How is it possible to have HOV violators, when the HOV violation percentage is set to zero?

After a vehicle has crossed the warning sign for its exit, it is allowed to use any HOV lane that leads to the exit, even if it doesn’t qualify to use the HOV lane.

I have a ramp meter that does not function properly. Cars do not move when the ramp meter turns green, and the green duration is very short. What could be causing this behavior?

The green phase of a FRESIM ramp meter often lasts 1 second; but the first vehicle in queue, or the first two if “two per green” is enabled, is allowed to proceed and then ignore the signal. In some cases the problem is a lane drop warning sign, which is located directly on top of the node where the ramp meter is located. It will work if the warning sign is moved 1 foot downstream to allow vehicles to respond to the ramp meter and then respond to the lane drop, instead of trying to respond to both of them at the same point. In other cases, Startup Delay should be changed on the ramp metering link. For example, a Startup Delay of 0.1 seconds will sometimes produce much higher capacities than a Startup Delay of 1.0 seconds.

What is causing unusual or unrealistic traffic assignment results in NETSIM?

The traffic assignment logic requires that all signalized or uncontrolled intersection approaches actually have vehicle volume on them. Also note that traffic assignment cannot be performed for CORSIM files containing FRESIM links.

Why do uncontrolled left-turners from the major street yield to sign controlled vehicles?

Sometimes when no vehicles are allowed to go thru, the user does not specify the thru receiving link. Because the thru receiving link is not specified, CORSIM doesn’t check to see if there are any vehicles on it that would block the left-turners. The conflict checking logic and the spillback checking logic in CORSIM need to know all of the receiving links, even when no vehicles will turn onto one or more of those receiving links.

What causes an actuated phase in NETSIM to terminate right after the minimum green time, even when volumes are heavy?

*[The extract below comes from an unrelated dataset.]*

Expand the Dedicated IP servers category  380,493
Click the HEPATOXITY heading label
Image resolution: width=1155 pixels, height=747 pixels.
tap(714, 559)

Some techniques for avoiding premature actuated phase termination in NETSIM are as follows:

  1. The gap reduction code should be ’0′ instead of ’2′.
  2. The maximum initial interval should be equal to the minimum green.
  3. Min recall should be activated to avoid phase skipping, if phase skipping is not desired.
  4. The minimum gap should be 2.0 seconds or higher.

Is there a quick way of getting the average travel time through a network (i.e., from one entry node to another)?

You can use the Output Processor to get the Travel Time Per Vehicle MOE for each link in either NETSIM or FRESIM. The Output Processor will export the selected MOEs to an Excel spreadsheet, or a file of some other format. The Travel Time Per Vehicle link MOEs can be summed to get the average travel time from the start node to the end node. This method will include travel times for turning vehicles as well as through vehicles on all links. To get a better estimate of the travel time it is possible to get the Travel Time Per Vehicle by turn movement and use the appropriate MOE for each link in the path. Note that the average will be based on all vehicles that traveled on the selected links, not necessarily vehicles that complete the entire trip from first node to last node.

What does “Network Did Not Reach Equilibrium” mean?

CORSIM networks contain no vehicles at the beginning of a run. As the first seconds are simulated, vehicles are emitted onto the network from entry and source nodes. The time required to fill the network with traffic is referred to as the initialization period. Since the initialization period does not accurately represent the conditions to be modeled, no statistics are gathered during this period. A check is made at the end of every time interval for equilibrium, i.e. the end of initialization. Equilibrium is assumed when the number of vehicles in the network is within 8% of the number of vehicles in the network during the previous time interval, and within 12% of the number of vehicles in the network during the second previous time interval. In the CORSIM output file, this information is reported in the section called “Initialization Statistics”.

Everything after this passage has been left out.